--- MATERIAL SUPPLIED ---

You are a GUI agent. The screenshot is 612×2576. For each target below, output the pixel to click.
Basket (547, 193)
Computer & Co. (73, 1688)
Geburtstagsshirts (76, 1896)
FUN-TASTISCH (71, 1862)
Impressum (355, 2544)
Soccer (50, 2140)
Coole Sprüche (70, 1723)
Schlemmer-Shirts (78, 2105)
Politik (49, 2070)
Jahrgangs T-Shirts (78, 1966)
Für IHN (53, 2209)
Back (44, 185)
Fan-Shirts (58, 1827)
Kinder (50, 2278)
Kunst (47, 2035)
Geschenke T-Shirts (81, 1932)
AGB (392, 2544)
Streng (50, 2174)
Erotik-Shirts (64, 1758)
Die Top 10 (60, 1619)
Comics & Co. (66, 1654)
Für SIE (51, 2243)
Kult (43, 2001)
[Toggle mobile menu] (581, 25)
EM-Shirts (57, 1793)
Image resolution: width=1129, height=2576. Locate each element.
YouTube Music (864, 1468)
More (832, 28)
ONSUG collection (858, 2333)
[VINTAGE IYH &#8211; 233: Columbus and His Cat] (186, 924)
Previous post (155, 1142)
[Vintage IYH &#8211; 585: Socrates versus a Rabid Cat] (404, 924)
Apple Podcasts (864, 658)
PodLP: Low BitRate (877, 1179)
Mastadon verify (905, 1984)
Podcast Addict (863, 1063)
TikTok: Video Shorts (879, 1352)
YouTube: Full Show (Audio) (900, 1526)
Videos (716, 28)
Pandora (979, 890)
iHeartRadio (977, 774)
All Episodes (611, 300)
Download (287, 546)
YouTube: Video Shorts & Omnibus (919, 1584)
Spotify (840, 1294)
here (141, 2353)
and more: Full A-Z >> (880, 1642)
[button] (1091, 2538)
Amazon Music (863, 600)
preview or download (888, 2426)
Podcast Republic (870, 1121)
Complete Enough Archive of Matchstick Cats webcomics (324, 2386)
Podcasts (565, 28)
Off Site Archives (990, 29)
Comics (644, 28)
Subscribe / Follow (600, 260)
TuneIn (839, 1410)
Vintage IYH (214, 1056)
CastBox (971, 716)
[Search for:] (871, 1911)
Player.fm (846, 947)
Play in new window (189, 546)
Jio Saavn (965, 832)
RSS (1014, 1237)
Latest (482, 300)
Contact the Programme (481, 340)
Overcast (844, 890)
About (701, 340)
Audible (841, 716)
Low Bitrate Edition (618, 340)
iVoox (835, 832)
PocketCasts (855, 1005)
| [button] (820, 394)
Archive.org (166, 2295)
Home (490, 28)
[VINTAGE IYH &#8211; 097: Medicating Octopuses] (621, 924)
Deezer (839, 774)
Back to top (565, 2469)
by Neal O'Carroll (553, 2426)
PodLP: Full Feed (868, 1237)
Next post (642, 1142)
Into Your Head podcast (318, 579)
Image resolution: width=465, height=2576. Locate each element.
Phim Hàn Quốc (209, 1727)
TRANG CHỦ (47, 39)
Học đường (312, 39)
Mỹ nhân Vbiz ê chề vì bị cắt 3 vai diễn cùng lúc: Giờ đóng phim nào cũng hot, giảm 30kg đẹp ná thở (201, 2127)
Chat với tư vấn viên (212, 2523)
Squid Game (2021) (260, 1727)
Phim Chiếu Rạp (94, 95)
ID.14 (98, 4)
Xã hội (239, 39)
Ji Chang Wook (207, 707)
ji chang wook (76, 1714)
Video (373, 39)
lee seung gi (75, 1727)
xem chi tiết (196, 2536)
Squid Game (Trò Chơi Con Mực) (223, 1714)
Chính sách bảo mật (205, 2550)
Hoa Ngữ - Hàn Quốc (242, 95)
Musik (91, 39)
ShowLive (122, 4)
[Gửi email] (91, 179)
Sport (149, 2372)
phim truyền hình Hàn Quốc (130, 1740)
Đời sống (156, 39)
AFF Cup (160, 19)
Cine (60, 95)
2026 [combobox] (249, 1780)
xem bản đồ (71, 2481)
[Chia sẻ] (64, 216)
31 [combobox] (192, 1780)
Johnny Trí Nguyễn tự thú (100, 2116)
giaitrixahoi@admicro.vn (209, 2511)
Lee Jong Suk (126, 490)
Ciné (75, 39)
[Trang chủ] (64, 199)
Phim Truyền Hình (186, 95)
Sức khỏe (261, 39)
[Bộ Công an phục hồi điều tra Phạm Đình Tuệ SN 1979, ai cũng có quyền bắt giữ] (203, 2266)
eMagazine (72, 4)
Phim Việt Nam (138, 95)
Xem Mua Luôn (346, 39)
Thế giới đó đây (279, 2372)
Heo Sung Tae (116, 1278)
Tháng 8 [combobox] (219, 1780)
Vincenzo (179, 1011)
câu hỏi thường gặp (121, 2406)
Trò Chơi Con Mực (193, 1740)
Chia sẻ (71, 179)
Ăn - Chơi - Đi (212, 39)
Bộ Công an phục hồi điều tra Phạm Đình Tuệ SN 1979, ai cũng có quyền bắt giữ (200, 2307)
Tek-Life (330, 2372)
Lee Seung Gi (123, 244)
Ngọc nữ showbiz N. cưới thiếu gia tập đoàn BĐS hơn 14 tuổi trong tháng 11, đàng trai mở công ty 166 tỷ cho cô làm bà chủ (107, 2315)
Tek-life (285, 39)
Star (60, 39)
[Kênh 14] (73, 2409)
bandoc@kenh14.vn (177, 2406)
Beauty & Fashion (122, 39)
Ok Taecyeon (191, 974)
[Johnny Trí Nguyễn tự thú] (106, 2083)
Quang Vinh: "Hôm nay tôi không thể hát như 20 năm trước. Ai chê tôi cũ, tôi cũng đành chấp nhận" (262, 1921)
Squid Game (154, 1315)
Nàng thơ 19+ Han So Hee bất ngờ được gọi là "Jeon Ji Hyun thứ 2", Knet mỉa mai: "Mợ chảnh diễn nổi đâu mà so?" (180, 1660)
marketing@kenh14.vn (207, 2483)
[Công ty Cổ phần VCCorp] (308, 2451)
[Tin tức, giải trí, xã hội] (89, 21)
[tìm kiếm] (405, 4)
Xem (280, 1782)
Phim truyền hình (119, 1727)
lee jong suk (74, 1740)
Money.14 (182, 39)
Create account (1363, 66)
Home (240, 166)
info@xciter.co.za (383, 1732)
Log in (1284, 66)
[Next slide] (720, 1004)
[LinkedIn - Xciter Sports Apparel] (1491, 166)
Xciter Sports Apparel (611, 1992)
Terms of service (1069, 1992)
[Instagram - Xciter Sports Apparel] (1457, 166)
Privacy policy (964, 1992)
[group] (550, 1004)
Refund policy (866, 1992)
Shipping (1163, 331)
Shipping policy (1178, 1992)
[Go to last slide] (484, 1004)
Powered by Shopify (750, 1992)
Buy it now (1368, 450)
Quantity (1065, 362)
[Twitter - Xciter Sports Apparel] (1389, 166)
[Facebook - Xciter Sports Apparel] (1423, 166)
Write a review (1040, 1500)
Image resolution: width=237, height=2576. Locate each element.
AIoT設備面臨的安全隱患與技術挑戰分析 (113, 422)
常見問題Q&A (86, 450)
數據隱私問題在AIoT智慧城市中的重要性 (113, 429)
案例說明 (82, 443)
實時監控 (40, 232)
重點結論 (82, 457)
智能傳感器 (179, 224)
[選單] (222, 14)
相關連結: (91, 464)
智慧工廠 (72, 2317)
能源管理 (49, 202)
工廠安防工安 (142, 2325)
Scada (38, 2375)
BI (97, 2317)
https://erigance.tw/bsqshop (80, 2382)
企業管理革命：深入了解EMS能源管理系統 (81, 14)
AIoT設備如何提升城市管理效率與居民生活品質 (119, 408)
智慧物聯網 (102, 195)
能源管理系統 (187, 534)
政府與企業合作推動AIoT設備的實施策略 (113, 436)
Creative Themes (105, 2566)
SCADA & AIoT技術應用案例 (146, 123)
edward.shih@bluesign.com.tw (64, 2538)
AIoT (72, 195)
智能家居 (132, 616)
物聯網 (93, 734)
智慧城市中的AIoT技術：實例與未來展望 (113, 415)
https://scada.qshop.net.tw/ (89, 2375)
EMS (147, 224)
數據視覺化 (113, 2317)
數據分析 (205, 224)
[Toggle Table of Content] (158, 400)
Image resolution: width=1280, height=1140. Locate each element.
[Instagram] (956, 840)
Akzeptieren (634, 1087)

---

Beginning at the top of the entries above, output each line exactly, and end with the line in which "Schlemmer-Shirts (78, 2105)" appears.

You are a GUI agent. The screenshot is 612×2576. For each target below, output the pixel to click.
Basket (547, 193)
Computer & Co. (73, 1688)
Geburtstagsshirts (76, 1896)
FUN-TASTISCH (71, 1862)
Impressum (355, 2544)
Soccer (50, 2140)
Coole Sprüche (70, 1723)
Schlemmer-Shirts (78, 2105)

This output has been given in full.